# Tasks
(1) Using the AWS Safety Engineering job description, explain in one to three sentences why the team builds systems that find the root cause of an issue without human intervention.
(2) Answer these questions from the AWS Safety Engineering job description.
(a) What kinds of data will the systems take from multiple sources?
(b) What is the aim of working cross-functionally with other teams?
(c) What is the engineer asked to evaluate and recommend?
(3) Proceed with the AWS Safety Engineering job description from the point where it stops.

As a Systems Development Engineer in AWS Safety Engineering, you will work on large-scale initiatives that automate the incident and problem management process for all of AWS. You will design and implement systems which automate fault containment, problem diagnosis, and issue resolution across multiple hugely-distributed, always-on architectures. These systems will take metric and dependency data from multiple sources and analyze them, correlating them with customer impact to determine root cause of an issue without human intervention. As the scale and complexity of AWS grows, this is the best way that we can offer our customers a stable and reliable cloud computing platform. We succeed once these systems detect, diagnose, and repair operational defects without customer impact or human intervention.
What You Will Do:
* Play a significant role in building new systems and solutions * Drive an environment of continuous improvement and world-class efficiency * Work cross-functionally with other teams to continually improve operational readiness and availability * Anticipate bottlenecks, make trade-offs, and encourage risk-taking to maximize business benefit * Evaluate and recommend new and emerging products and technologies * Drive operation excellence in your organization.

# Source material
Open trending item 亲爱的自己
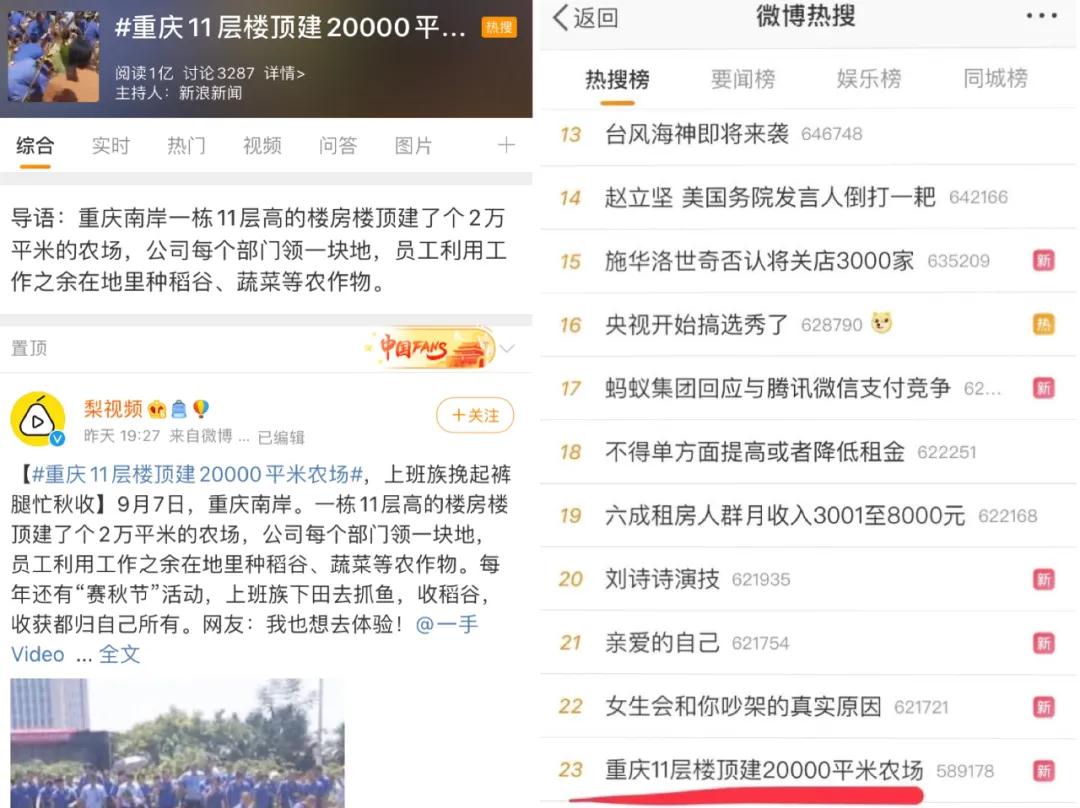1080x808 pixels. [662, 643]
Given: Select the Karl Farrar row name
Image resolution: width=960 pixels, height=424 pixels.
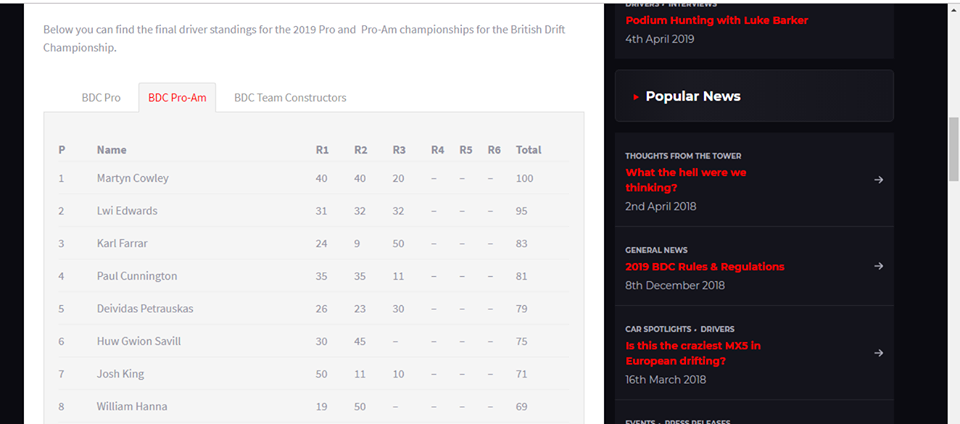Looking at the screenshot, I should [122, 244].
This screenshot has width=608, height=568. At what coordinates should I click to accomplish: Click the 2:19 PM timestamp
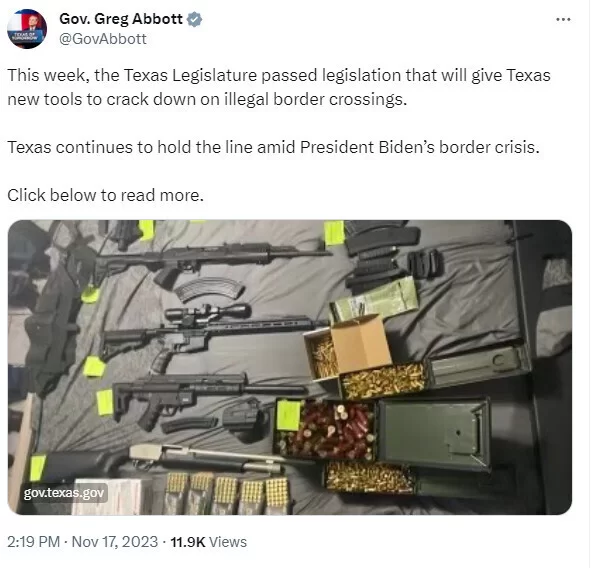tap(33, 542)
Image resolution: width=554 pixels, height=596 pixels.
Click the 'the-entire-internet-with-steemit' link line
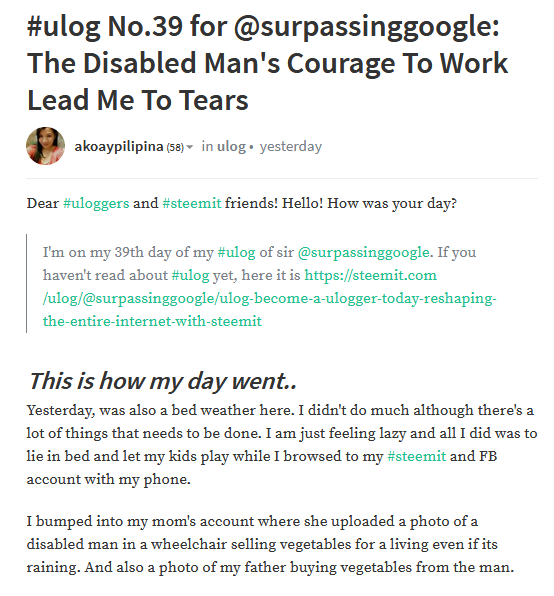coord(152,321)

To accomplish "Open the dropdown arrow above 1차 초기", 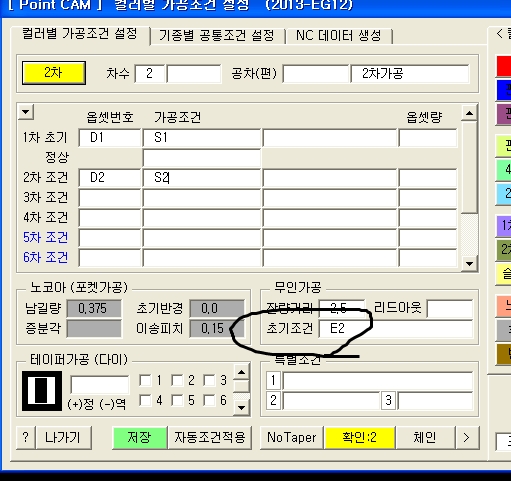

# Solved tasks
(1) As AWS grows in scale and complexity, this automation is, according to the description, the best way to offer customers a stable and reliable cloud computing platform.

(2)
(a) Metric and dependency data.
(b) To continually improve operational readiness and availability.
(c) New and emerging products and technologies.

(3)
You will work with teams across AWS to drive adoption of the solutions built by the team, and influence systems development practices for new and existing products. You will define availability goals for service teams across AWS, and strategies to make these goals attainable with minimal effort. Your goal will be to remove human-error from the day-to-day operations of the massive, always-on, distributed systems which make up AWS.
Amazon is a company operating a marketplace for consumers, sellers, and content creators.